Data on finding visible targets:
____
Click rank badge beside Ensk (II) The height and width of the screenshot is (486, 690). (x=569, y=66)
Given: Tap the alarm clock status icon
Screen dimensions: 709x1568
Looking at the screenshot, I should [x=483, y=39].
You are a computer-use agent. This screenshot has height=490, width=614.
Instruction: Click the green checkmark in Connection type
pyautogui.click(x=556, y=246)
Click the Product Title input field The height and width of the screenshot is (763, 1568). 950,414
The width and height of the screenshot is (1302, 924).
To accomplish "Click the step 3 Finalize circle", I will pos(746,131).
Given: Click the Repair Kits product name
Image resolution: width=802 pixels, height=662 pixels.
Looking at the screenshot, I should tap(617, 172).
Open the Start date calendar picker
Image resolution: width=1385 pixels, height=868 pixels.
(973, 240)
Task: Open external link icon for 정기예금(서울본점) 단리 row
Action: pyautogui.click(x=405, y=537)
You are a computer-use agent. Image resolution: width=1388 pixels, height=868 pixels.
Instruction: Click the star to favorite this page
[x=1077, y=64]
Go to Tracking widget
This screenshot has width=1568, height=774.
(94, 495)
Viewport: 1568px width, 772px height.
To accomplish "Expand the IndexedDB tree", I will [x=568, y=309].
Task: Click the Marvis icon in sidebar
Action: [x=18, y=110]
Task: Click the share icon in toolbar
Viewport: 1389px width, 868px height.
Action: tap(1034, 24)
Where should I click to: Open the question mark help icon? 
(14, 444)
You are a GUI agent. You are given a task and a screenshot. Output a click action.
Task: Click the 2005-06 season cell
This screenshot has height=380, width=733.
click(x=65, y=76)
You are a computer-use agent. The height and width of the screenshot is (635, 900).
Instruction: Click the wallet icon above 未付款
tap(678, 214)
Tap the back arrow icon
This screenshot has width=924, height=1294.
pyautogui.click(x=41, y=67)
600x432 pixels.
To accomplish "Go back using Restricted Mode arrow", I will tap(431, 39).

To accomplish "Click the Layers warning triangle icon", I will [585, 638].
____
## Task prompt:
Arrange every line of the rows above as a Markdown table with two columns, No. and Line. Number the lines in order and leave out blank lines.

## Task response:
| No. | Line |
|---|---|
| 1 | Click rank badge beside Ensk (II) The height and width of the screenshot is (486, 690). (x=569, y=66) |
| 2 | Given: Tap the alarm clock status icon |
| 3 | Screen dimensions: 709x1568 |
| 4 | Looking at the screenshot, I should [x=483, y=39]. |
| 5 | You are a computer-use agent. This screenshot has height=490, width=614. |
| 6 | Instruction: Click the green checkmark in Connection type |
| 7 | pyautogui.click(x=556, y=246) |
| 8 | Click the Product Title input field The height and width of the screenshot is (763, 1568). 950,414 |
| 9 | The width and height of the screenshot is (1302, 924). |
| 10 | To accomplish "Click the step 3 Finalize circle", I will pos(746,131). |
| 11 | Given: Click the Repair Kits product name |
| 12 | Image resolution: width=802 pixels, height=662 pixels. |
| 13 | Looking at the screenshot, I should tap(617, 172). |
| 14 | Open the Start date calendar picker |
| 15 | Image resolution: width=1385 pixels, height=868 pixels. |
| 16 | (973, 240) |
| 17 | Task: Open external link icon for 정기예금(서울본점) 단리 row |
| 18 | Action: pyautogui.click(x=405, y=537) |
| 19 | You are a computer-use agent. Image resolution: width=1388 pixels, height=868 pixels. |
| 20 | Instruction: Click the star to favorite this page |
| 21 | [x=1077, y=64] |
| 22 | Go to Tracking widget |
| 23 | This screenshot has width=1568, height=774. |
| 24 | (94, 495) |
| 25 | Viewport: 1568px width, 772px height. |
| 26 | To accomplish "Expand the IndexedDB tree", I will [x=568, y=309]. |
| 27 | Task: Click the Marvis icon in sidebar |
| 28 | Action: [x=18, y=110] |
| 29 | Task: Click the share icon in toolbar |
| 30 | Viewport: 1389px width, 868px height. |
| 31 | Action: tap(1034, 24) |
| 32 | Where should I click to: Open the question mark help icon?  |
| 33 | (14, 444) |
| 34 | You are a GUI agent. You are given a task and a screenshot. Output a click action. |
| 35 | Task: Click the 2005-06 season cell |
| 36 | This screenshot has height=380, width=733. |
| 37 | click(x=65, y=76) |
| 38 | You are a computer-use agent. The height and width of the screenshot is (635, 900). |
| 39 | Instruction: Click the wallet icon above 未付款 |
| 40 | tap(678, 214) |
| 41 | Tap the back arrow icon |
| 42 | This screenshot has width=924, height=1294. |
| 43 | pyautogui.click(x=41, y=67) |
| 44 | 600x432 pixels. |
| 45 | To accomplish "Go back using Restricted Mode arrow", I will tap(431, 39). |
| 46 | To accomplish "Click the Layers warning triangle icon", I will [585, 638]. |